• REQUIRED ACTION: Repeat only the lines below from the one containing "アクセス・お問合せ (649, 2496)" through the one containing "千人以上の日中大学関係者が成都に集結 日中大学フェア＆フォーラム (679, 2144)", inclusive, exactly as written.

▼

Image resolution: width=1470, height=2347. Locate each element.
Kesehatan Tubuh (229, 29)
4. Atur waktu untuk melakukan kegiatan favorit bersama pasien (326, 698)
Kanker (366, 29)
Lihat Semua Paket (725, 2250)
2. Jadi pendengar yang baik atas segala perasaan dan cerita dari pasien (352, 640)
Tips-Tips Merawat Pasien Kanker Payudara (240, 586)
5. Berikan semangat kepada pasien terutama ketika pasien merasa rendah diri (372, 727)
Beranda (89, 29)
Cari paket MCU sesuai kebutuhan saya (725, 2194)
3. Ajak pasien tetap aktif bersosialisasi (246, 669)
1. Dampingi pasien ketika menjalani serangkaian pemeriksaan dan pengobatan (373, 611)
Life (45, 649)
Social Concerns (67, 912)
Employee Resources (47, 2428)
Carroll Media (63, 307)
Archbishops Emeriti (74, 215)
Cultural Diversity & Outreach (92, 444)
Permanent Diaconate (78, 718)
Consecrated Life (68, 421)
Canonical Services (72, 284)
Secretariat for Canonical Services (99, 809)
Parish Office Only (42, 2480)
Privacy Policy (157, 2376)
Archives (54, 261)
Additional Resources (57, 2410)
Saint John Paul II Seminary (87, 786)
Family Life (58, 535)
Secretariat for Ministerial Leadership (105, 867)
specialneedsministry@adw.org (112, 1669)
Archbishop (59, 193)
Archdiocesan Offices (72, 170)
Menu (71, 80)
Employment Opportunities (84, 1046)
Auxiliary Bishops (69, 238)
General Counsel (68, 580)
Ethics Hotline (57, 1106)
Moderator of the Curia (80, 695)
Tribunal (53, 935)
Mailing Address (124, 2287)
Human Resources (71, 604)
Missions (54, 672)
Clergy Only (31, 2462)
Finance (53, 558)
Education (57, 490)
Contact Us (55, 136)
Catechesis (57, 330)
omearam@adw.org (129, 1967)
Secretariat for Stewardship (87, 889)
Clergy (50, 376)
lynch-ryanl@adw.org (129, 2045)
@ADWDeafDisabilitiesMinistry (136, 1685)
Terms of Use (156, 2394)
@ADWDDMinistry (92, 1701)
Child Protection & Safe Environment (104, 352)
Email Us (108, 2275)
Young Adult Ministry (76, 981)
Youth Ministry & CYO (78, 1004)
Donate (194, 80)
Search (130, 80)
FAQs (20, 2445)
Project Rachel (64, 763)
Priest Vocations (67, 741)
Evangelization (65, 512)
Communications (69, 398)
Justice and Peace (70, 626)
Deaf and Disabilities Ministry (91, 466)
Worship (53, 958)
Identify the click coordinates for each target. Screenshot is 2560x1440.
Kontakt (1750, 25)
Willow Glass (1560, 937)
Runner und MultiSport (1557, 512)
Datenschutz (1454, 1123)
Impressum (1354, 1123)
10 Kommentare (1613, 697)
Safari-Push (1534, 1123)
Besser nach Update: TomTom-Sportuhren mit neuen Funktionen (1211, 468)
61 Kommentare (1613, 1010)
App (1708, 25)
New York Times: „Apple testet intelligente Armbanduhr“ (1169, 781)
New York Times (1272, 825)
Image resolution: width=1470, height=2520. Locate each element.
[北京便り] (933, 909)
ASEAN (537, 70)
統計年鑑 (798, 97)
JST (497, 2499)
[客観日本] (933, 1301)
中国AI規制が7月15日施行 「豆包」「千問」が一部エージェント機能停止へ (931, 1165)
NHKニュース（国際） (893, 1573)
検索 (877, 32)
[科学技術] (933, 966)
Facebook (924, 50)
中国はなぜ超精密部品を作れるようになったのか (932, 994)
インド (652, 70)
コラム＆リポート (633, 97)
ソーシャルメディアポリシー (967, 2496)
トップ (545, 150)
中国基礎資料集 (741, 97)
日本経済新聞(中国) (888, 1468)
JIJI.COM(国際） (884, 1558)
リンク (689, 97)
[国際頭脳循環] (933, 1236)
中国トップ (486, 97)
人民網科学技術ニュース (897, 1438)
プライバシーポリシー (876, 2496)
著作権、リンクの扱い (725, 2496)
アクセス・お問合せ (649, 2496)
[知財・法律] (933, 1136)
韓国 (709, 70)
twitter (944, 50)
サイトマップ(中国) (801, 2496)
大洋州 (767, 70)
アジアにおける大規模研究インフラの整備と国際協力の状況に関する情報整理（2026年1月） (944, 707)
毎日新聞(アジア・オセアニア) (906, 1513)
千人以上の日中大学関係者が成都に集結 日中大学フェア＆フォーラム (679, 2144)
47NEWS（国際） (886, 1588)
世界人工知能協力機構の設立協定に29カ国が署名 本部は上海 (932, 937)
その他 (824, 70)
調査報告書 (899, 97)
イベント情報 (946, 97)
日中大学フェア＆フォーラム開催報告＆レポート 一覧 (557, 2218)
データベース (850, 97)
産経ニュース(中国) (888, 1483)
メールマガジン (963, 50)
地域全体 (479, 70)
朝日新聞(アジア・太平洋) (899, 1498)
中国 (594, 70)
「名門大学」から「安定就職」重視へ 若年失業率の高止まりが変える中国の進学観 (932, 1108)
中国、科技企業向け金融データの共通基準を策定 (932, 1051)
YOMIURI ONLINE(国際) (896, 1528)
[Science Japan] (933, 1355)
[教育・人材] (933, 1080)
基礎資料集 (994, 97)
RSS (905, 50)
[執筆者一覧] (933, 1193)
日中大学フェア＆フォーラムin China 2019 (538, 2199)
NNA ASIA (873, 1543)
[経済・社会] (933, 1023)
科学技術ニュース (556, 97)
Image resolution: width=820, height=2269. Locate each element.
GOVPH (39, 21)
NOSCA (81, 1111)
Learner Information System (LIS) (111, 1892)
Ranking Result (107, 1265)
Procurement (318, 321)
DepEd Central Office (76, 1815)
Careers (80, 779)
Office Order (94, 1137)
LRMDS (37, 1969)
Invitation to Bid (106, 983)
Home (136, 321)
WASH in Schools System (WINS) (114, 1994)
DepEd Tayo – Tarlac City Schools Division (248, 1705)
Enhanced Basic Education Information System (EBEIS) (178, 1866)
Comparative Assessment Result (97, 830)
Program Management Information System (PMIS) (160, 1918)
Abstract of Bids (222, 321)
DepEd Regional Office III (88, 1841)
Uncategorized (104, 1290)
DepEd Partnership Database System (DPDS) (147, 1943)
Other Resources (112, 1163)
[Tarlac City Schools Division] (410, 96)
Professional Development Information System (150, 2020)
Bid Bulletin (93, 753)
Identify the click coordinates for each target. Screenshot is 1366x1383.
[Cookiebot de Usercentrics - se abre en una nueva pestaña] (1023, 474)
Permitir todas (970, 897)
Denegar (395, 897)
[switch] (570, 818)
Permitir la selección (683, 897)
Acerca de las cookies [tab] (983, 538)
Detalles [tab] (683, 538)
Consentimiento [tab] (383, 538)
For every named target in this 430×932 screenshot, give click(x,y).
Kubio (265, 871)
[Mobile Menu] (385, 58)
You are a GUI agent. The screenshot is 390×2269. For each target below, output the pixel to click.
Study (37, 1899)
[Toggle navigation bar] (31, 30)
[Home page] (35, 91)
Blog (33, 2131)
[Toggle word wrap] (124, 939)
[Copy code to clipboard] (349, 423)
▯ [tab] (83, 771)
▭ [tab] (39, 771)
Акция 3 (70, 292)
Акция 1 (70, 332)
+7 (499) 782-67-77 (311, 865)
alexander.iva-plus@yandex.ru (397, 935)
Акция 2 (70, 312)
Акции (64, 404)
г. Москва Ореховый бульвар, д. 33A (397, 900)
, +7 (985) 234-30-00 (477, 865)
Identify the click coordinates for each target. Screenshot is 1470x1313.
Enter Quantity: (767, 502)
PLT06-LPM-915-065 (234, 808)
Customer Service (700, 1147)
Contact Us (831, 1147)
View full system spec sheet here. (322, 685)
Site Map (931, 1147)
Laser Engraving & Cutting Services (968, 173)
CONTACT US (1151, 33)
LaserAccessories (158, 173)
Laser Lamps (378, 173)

▲

• ANSWER TO THIS EXERCISE:
アクセス・お問合せ (649, 2496)
[知財・法律] (933, 1136)
韓国 (709, 70)
twitter (944, 50)
サイトマップ(中国) (801, 2496)
大洋州 (767, 70)
アジアにおける大規模研究インフラの整備と国際協力の状況に関する情報整理（2026年1月） (944, 707)
毎日新聞(アジア・オセアニア) (906, 1513)
千人以上の日中大学関係者が成都に集結 日中大学フェア＆フォーラム (679, 2144)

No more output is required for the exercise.